Por: Sandra Dueñes Monárrez.
Guadalupe y Calvo, Chih., a 24 de abril del 2026.-En las profundidades de la Sierra Madre Occidental, donde el viento de Baborigame acaricia la precariedad, la salud se ha convertido en un privilegio de azar y no en un derecho humano. Aquí, entre la población indígena y mestiza, el tiempo no se mide en horas, sino en la distancia que un padre debe caminar cargando a su hijo enfermo para llegar a una clínica que, con una consistencia cruel, solo ofrece anaqueles vacíos y puertas cerradas.
A pesar de las promesas oficiales y los repetidos llamados de auxilio, Baborigame permanece en un estado de excepción sanitaria. La clínica local, corazón de la esperanza para cientos de familias, opera bajo un sistema de «parches». Los médicos van y vienen; un doctor aparece dos días a la semana sin contrato formal, mientras que la brigada de MediChihuahua llega con el calendario contado: aparece el día 5, pero para el 20 del mes, el consultorio vuelve a ser un cascarón vacío.

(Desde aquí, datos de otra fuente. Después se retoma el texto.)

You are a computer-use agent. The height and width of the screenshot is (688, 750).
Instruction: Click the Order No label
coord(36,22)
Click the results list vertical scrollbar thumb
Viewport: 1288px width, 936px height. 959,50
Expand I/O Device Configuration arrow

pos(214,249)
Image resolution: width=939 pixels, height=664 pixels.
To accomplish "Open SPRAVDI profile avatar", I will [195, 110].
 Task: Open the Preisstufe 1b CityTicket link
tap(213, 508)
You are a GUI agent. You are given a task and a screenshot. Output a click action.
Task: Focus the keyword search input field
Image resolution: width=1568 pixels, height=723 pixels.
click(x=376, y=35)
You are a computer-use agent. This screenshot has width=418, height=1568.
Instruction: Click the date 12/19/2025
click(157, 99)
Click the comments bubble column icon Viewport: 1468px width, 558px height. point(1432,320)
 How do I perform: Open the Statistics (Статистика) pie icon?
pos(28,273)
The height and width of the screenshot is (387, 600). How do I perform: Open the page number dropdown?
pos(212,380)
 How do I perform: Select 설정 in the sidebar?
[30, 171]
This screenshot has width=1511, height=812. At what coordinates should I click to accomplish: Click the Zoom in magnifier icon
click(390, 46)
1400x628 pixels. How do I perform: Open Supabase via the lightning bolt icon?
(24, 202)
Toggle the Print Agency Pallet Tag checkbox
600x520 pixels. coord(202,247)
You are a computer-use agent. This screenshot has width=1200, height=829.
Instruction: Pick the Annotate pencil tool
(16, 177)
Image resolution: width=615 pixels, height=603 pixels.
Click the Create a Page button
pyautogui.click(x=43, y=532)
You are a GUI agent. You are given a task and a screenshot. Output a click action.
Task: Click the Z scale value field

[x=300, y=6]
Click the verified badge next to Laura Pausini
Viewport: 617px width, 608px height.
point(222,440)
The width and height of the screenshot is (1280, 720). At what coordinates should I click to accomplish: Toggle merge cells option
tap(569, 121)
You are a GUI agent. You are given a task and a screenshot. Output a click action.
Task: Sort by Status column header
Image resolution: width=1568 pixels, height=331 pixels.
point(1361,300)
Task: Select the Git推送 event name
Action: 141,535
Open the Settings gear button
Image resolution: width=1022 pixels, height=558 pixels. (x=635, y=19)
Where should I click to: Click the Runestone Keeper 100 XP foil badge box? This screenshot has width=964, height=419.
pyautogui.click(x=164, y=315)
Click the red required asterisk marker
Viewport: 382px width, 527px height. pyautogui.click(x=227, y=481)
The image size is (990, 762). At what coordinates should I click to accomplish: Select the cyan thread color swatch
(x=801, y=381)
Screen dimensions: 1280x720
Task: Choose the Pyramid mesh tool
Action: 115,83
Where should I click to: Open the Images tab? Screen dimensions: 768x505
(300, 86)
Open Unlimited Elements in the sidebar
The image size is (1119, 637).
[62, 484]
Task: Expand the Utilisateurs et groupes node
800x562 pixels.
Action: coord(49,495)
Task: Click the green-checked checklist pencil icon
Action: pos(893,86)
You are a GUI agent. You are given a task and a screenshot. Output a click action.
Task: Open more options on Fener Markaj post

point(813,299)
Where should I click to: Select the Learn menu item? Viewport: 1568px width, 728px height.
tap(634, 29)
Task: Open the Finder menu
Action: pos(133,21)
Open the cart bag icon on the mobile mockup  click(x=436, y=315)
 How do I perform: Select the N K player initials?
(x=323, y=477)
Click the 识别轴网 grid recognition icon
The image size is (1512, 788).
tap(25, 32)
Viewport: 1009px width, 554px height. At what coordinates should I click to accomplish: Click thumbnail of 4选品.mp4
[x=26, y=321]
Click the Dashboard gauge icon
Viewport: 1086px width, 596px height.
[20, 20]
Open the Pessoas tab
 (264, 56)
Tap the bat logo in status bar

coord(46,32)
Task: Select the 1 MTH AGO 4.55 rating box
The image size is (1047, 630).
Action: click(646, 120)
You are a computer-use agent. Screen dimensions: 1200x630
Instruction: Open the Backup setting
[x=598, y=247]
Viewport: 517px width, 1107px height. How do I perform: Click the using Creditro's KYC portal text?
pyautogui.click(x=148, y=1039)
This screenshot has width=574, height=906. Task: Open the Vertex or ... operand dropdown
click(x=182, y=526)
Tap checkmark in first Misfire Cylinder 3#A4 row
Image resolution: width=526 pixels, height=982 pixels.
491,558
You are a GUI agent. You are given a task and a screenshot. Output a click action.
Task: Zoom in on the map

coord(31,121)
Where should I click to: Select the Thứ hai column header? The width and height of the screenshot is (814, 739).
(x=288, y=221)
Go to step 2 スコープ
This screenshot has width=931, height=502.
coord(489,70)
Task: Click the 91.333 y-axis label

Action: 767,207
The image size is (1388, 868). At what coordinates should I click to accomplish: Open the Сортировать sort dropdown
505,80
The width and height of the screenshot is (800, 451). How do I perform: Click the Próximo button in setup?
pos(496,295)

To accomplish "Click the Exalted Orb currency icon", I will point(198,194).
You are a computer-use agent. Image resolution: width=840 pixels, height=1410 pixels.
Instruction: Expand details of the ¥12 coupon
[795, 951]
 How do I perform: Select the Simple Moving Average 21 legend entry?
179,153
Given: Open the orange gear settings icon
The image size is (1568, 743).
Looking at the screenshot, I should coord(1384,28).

Dentro del complejo de salud en la Sierra, el CERENAM se levanta con sus muros en tonos rosa y morado, colores que en teoría deberían simbolizar refugio y maternidad, pero que en la práctica albergan una carencia silenciosa.
Aunque el centro ofrece alimento para las madres, la realidad se vuelve crítica al mirar las cunas: la fórmula para bebés es un recurso inexistente. En este rincón de Chihuahua, el Estado parece olvidar que el hambre no discrimina edades, dejando a los recién nacidos en una vulnerabilidad extrema mientras sus madres, aunque alimentadas, enfrentan la angustia de ver los biberones vacíos bajo un techo institucional que se queda a medias.
La solidaridad de los chihuahuenses, que en febrero llenó de medicinas el dispensario, ha llegado a su límite natural. Hoy, los sueros y desparasitantes se han agotado. Para una madre que camina horas bajo el sol con un niño en brazos, el diagnóstico es siempre el mismo: «no hay».

El rigor periodístico obliga a ponerle rostro a la estadística. Como el caso de un niño de apenas tres años, cuya fiebre de 38 grados y convulsiones fueron recibidas por una caravana de salud con una frase que resume la burocracia de la tragedia: «no nos toca». El menor terminó internado en Guadalupe y Calvo, pero sin seguimiento, la enfermedad volvió a su cuerpo.
El abandono llega a su punto más inhumano en el nacimiento. En Baborigame, es común que las mujeres den a luz en la banqueta, sobre el cemento frío de la clínica cerrada. Es la imagen más cruda de una soberanía que se presume en los discursos, pero que se ausenta en los partos.
Mientras la población agoniza entre Los Otates y San Juan, las instituciones han construido un laberinto de excusas. El IMSS-Bienestar, encargado de la clínica rural, y la Secretaría de Salud estatal (Servicios de Salud y MediChihuahua) parecen estar enfrascados en una disputa competencial donde la única certeza es la vulnerabilidad del ciudadano.
Llegar a la cabecera municipal o a Guachochi es, para muchos, una imposibilidad financiera. Los traslados de 2 mil pesos son una fortuna inalcanzable para quienes lo han perdido todo, menos la dignidad de exigir lo que la Constitución les manda: servicios de salud con pertinencia cultural y suficiencia médica.
Organizaciones civiles y pobladores hacen un llamado urgente a los tres niveles de gobierno. No se pide caridad, se exige el cumplimiento del deber constitucional. Sin embargo, ante la urgencia alarmante, la comunidad apela nuevamente a la «buena conciencia» de la sociedad civil para donar medicamentos, sueros y material de curación.
En Baborigame, la supervivencia no debería depender de la generosidad de extraños, sino de la estructura de un Estado que jura proteger a sus comunidades más ancestrales, pero que hoy, les da la espalda en su hora más oscura.